=== Tarefas a executar ===
• a. No texto sobre FHC, quem é apontado como representante da esquerda clássica?
• b. Retome o texto sobre FHC a partir da última frase apresentada e dê continuidade a ele.

=== Texto de origem ===
Reage à idéia de que a América Latina estaria se voltando para a esquerda: "Não é esquerda, é populismo: o líder falando diretamente com as massas, sem o intermédio das instituições". Esse é um ponto crucial. Se Chávez é percebido como progressista, imediatamente FHC se torna um conservador, rótulo do qual tenta se livrar a todo custo. Repetirá inúmeras vezes que o populismo é autoritário e regressivo. "Esquerda clássica é o Allende, esse sim queria romper com o sistema capitalista. Chávez opera no nível ideológico. Na prática, ele vende para os americanos e a burguesia venezuelana está ganhando dinheiro", argumenta.

Antes de almoçar, volta ao quarto para repassar a programação. Entre aulas, almoços, palestras, conversas com alunos e jantares, a agenda prevê um compromisso a cada duas horas. Receberá honorários? "Acho que sim. Essas coisas eles não conversam comigo, mas vou perguntar lá no Brasil, porque do jeito que estão me fazendo trabalhar, tomara que o dinheiro seja bom." Torce para que chegue a 10 mil dólares, no mínimo.

=== Dados registrados ===

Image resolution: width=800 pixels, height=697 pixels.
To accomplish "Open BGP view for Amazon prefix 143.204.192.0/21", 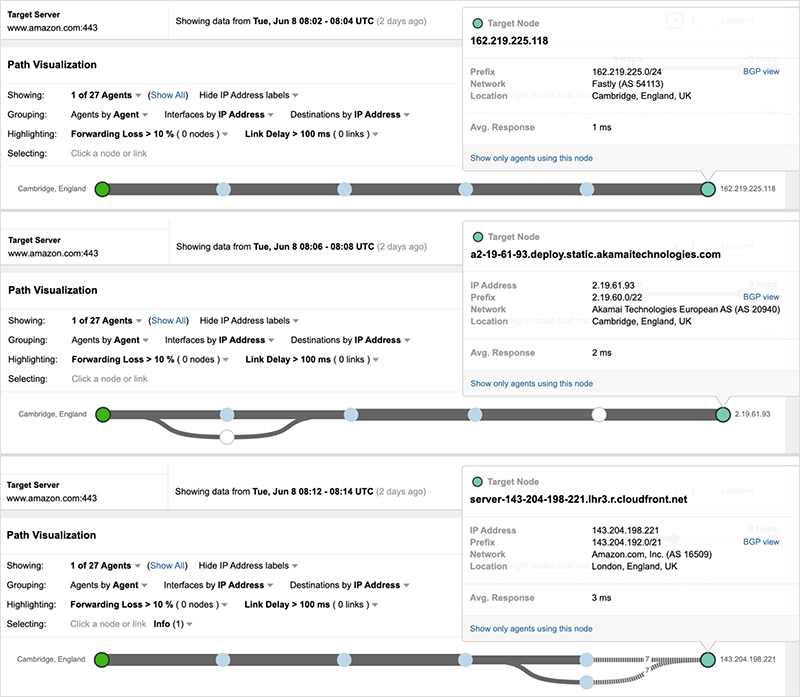I will (761, 542).
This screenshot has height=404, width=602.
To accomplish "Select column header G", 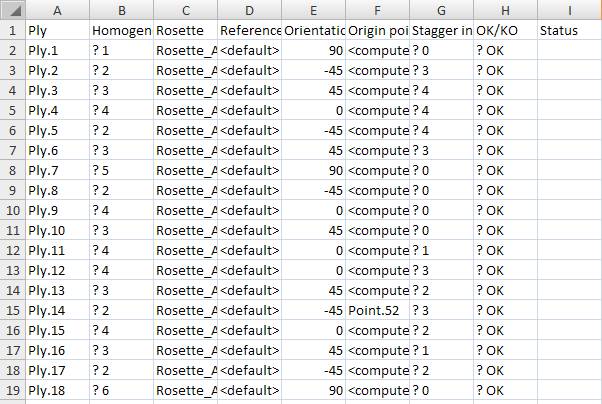I will point(441,10).
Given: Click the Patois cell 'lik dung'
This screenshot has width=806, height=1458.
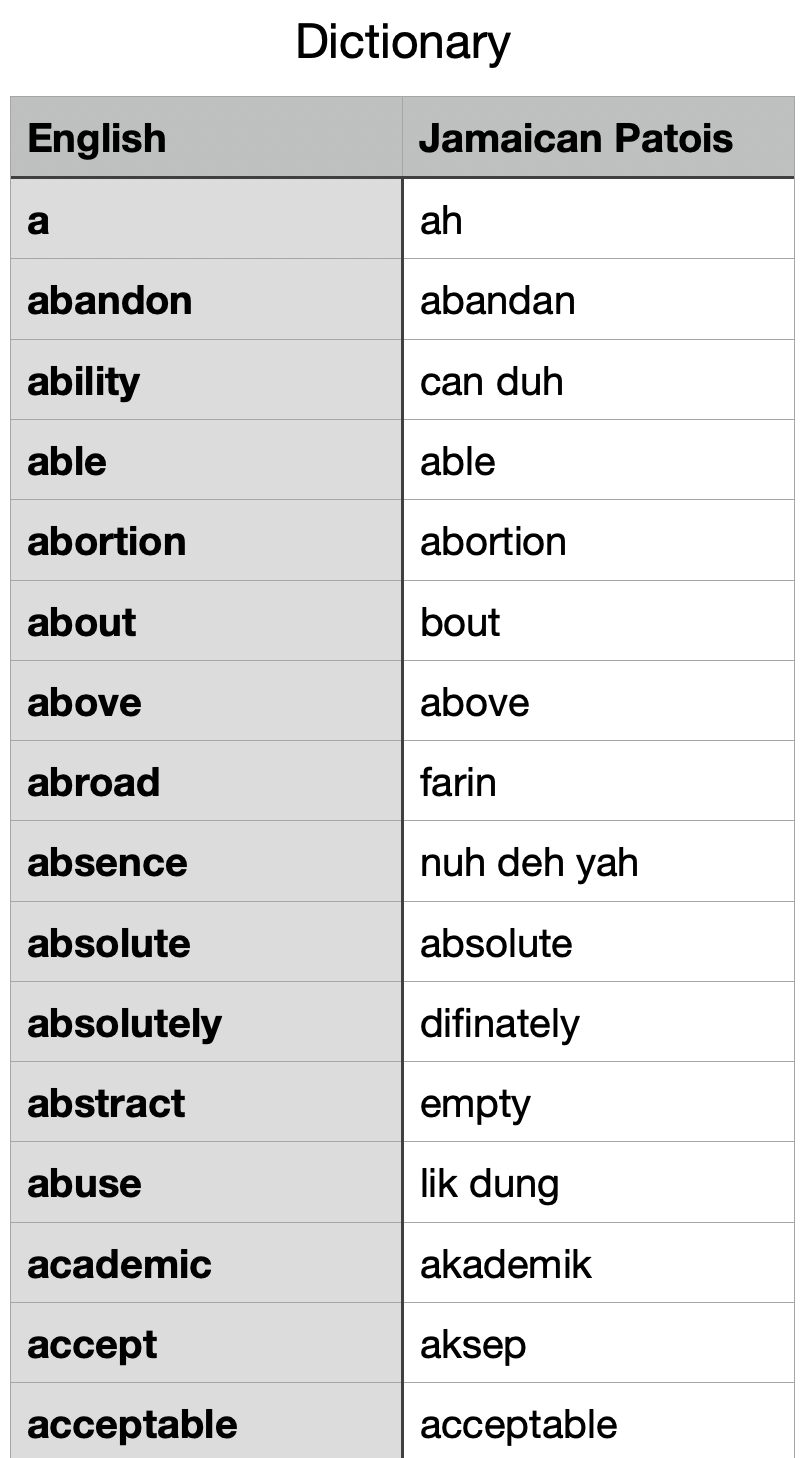Looking at the screenshot, I should (x=490, y=1184).
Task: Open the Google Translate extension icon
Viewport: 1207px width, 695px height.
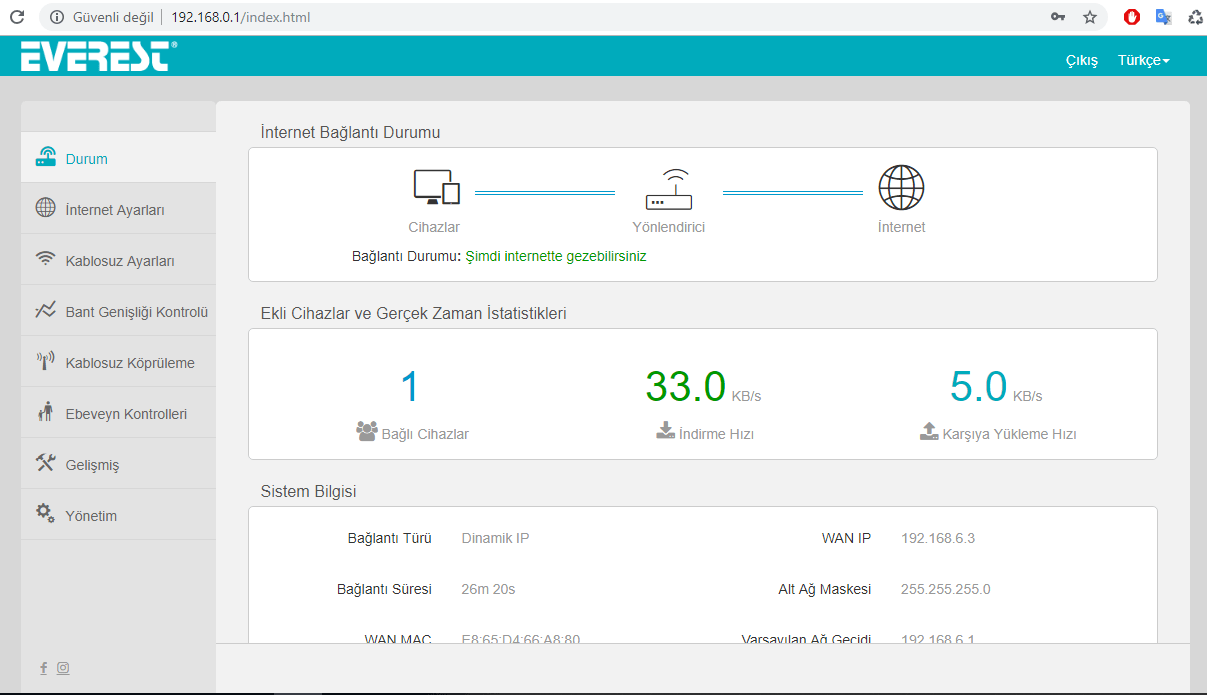Action: pos(1163,17)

=== Respostas por tarefa ===
• a. Allende.

• b.
Depois de três dias à base de lanchonetes de aeroporto, Fernando Henrique senta-se feliz à mesa de um restaurante de verdade. Como é domingo, o que encontra é um brunch. Desconfiado, investiga o conteúdo de salvas de prata e rescaldeiros. Pega um prato e se serve, não sem antes consultar o cartãozinho diante de cada iguaria. Evita combinações menos ortodoxas. Ao redor, pessoas misturam costeletas de carneiro com panquecas, salmão com rabanada. "A Ruth sempre diz que os Estados Unidos precisavam ler Lévi-Strauss. O cru e o cozido, o doce e o amargo, esses contrastes. Uma coisa é uma coisa, outra coisa é outra coisa. Eles misturam tudo", diz, apontando um prato vizinho com indícios de peixe e melancia.

Ele come lentamente. Fala das diferenças entre os dois grandes nomes de seu partido e, certo de que seu tempo ficou para trás, não precisa mais sopesar cada palavra. "Sou mesmo a única oposição, mas estou me lixando para o que o Lula faz. O problema é a continuidade do que foi feito. Serra quer ser presidente e então vai àquele encontro dos governadores em que a Lei de Responsabilidade Fiscal foi posta em xeque. De concessão em concessão, a vaca vai pro brejo. Serra não disse nada porque vai se beneficiar com isso. Ele seria um bom presidente. Quebra lanças. Aécio é mais conservador, acomoda mais. Isso dito, politicamente Aécio é fortíssimo. Pode ser menos preparado que o Serra, mas é popularíssimo. Não precisa provar mais nada. Serra precisa. O governo dele em São Paulo é que decidirá, e o início não foi brilhante. Agora, o Aécio gosta demais da vida privada dele. Pode parecer banal, mas é assim que as coisas funcionam. Com a presidência, muda tudo. Como ele não poderia mais ter a liberdade de que goza hoje, prefere pensar que tem tempo pela frente."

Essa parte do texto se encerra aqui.